-- Opening Marker --

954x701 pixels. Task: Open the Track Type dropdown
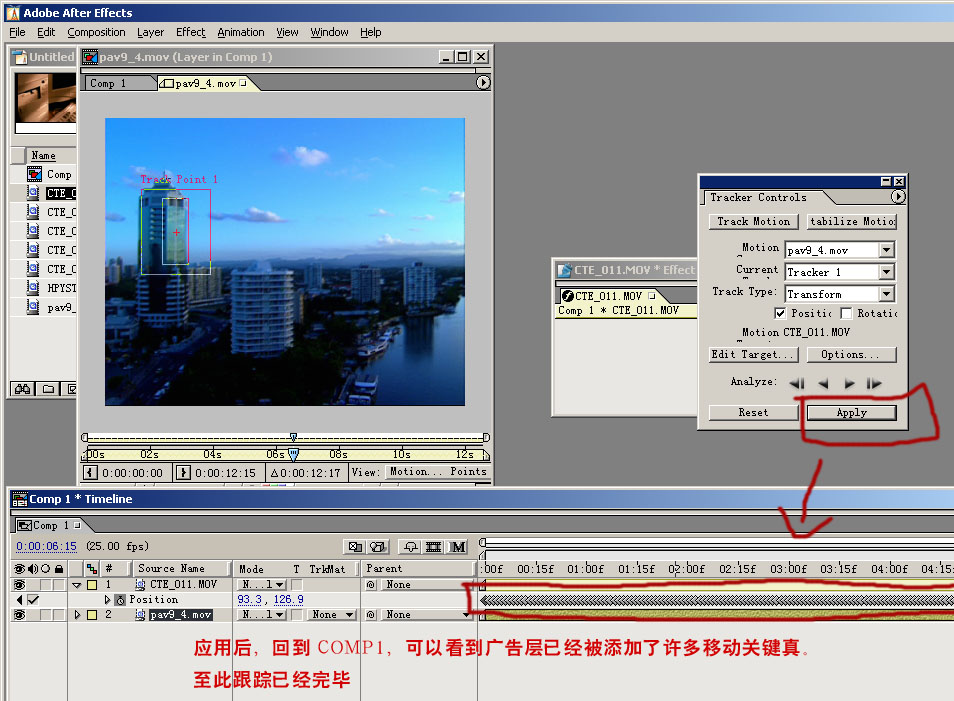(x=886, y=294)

-- Closing Marker --
-- Opening Marker --

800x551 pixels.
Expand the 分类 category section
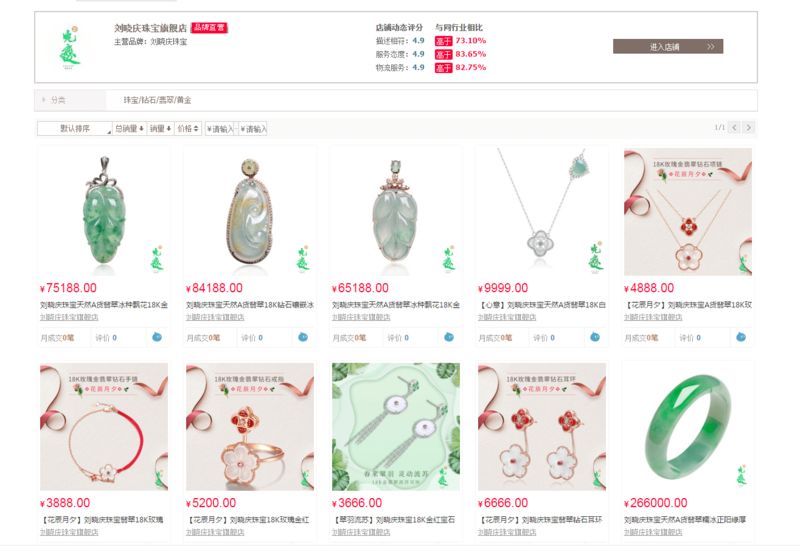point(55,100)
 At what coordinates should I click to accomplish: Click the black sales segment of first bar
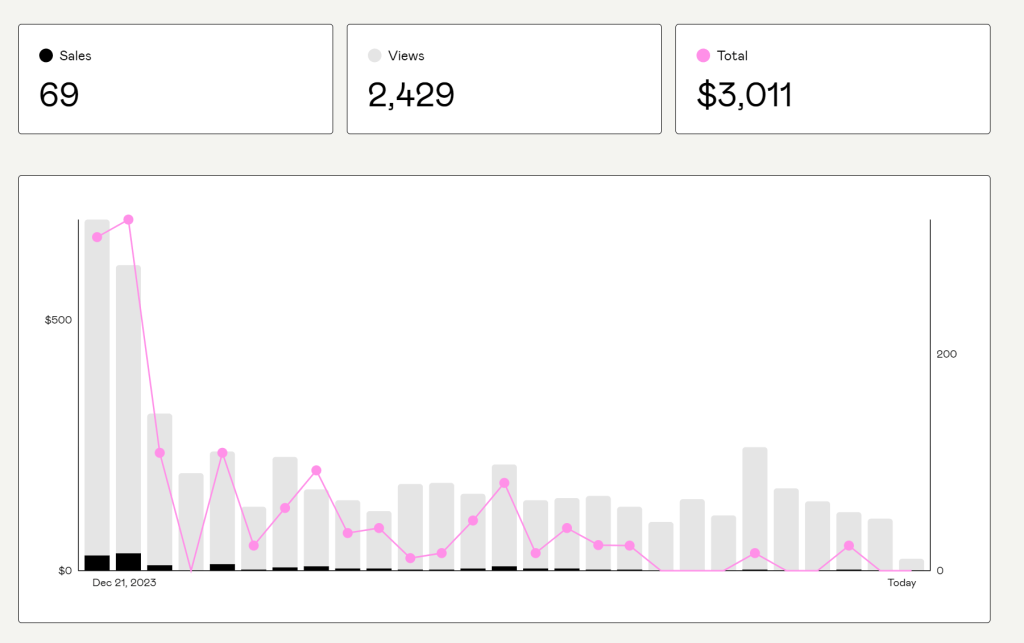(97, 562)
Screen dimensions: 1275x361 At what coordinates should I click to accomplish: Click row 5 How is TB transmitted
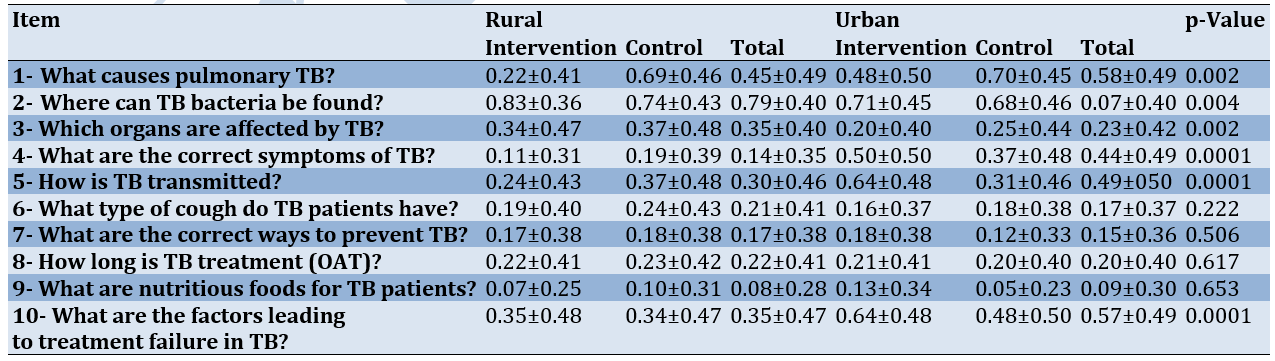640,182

-- Closing Marker --
-- Opening Marker --

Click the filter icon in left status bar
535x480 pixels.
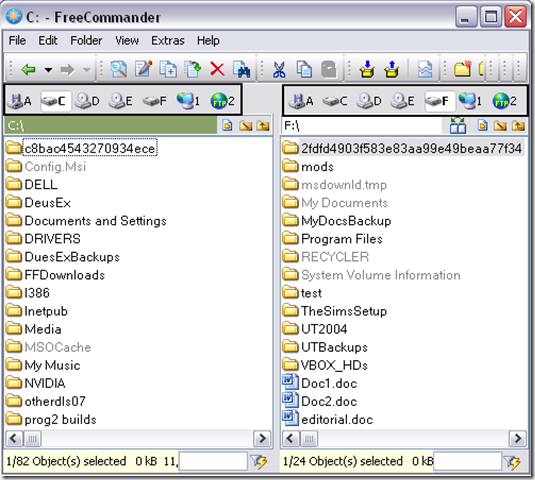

-- Closing Marker --

* **Exercise details**: After locating the line with "Click the filter icon in left status bar" above, return that line and every later line through the one with "535x480 pixels.", word for word and with nothing else.

* **Exercise output**:
Click the filter icon in left status bar
535x480 pixels.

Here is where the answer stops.